DEVOIR DE MÉMOIRE : L’ENTRÉE DANS LA DÉCENNIE 1990

Publié le par Mahi Ahmed

DEVOIR DE MÉMOIRE : L’ENTRÉE DANS LA DÉCENNIE 1990

mercredi, 1er mai 2019 / raina

 

L’Algérie entre dans la décennie 1990 avec une nouvelle constitution, votée en février 1989 qui consacre l’abandon de la référence à la Charte nationale ainsi qu’au socialisme et la disparition des articles 94 et 95 de la constitution de 1976 disposant que « le système institutionnel algérien repose sur le principe du parti unique » et que « le FLN est le parti unique du pays ».Le multipartisme fait son entrée sur la scène politique. 30 puis 60 partis émergent, les associations (féminines, culturelles) sortent de la clandestinité et une presse d’une grande liberté de ton fait son apparition. Par la loi du 3 avril 1990, le gouvernement « Réformateur » de Mouloud Hamrouche met fin à près de trente ans de monopole de l’État sur les médias écrits et audiovisuels. On dénombre alors pas moins de 169 périodiques, dont la moitié sont écrits en français. Mais cette ouverture politique se caractérise surtout par un phénomène de « déversement de la religion dans la politique », selon l’expression de Jacques Berque. Le FIS (Front islamique du salut) en sera le principal bénéficiaire aussi bien que le plus puissant protagoniste. En juin 1990, le FIS remporte, les premières élections pluralistes de l’Algérie indépendante. Il rafle 856 des 1541 APC (assemblées populaires communales) soit 55,5 % du total contre 31,6 % pour lez FLN soit 486 sièges. Fraîchement sorti de la clandestinité, le PAGS (Parti de l’avant-garde Socialiste, communiste) s’inscrit dans le jeu politique électoral, en présentant 56 listes pour les 1541 APC et 33 listes pour les 277 APW (assemblées populaires de wilaya). Seules 25 000 voix se portent sur les listes de ce parti.

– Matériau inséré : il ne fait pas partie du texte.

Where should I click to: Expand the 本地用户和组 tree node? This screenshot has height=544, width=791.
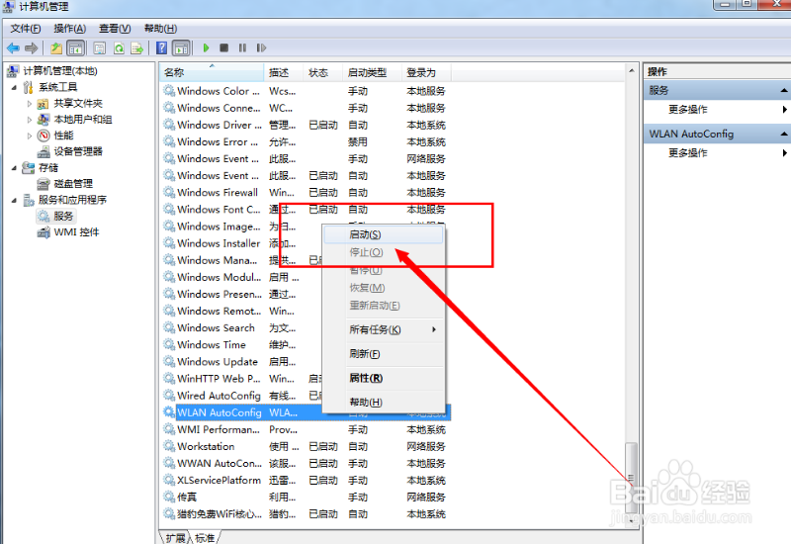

Le quadrillage islamiste des quartiers se met en place : « baladiyaislamiya », « souk islamiya », les conservatoires sont fermés, les Maisons de jeunes squattées, les mosquées se transforment en permanences politiques du FIS. Les prêches du vendredi deviennent l’instrument de l’agit-prop islamiste. Mariages, circoncisions, festivités ou deuils tout est prétexte au déploiement des « akhinas » (les frères). La culture du « layadjouze » (interdit) sévit systématiquement. Galas artistiques, soirées théâtrales, manifestations culturelles sont perturbées et empêchées. Aux marches des démocrates répondent les démonstrations de force massives et puissamment encadrées des islamistes. Les actes de violence islamiste se multiplient. La démocratie est « kofr » (apostasie), déclare un de leurs dirigeants

Le mouvement islamiste opère sur une base sociale large, floue et mouvante que rallie la seule photographie des rapports sociaux du type « eux », les gens du pouvoir et « nous », la masse indifférenciée qui n’en fait pas partie, clivage passe partout qui absorbe tous les autres. S’y retrouve un conglomérat de groupes sociaux : les couches mercantiles, les élites arabophones, les petits commerçants et artisans, les petits propriétaires terriens expropriés, les trabendistes et affairistes, la masse des femmes au foyer attachées aux traditions,….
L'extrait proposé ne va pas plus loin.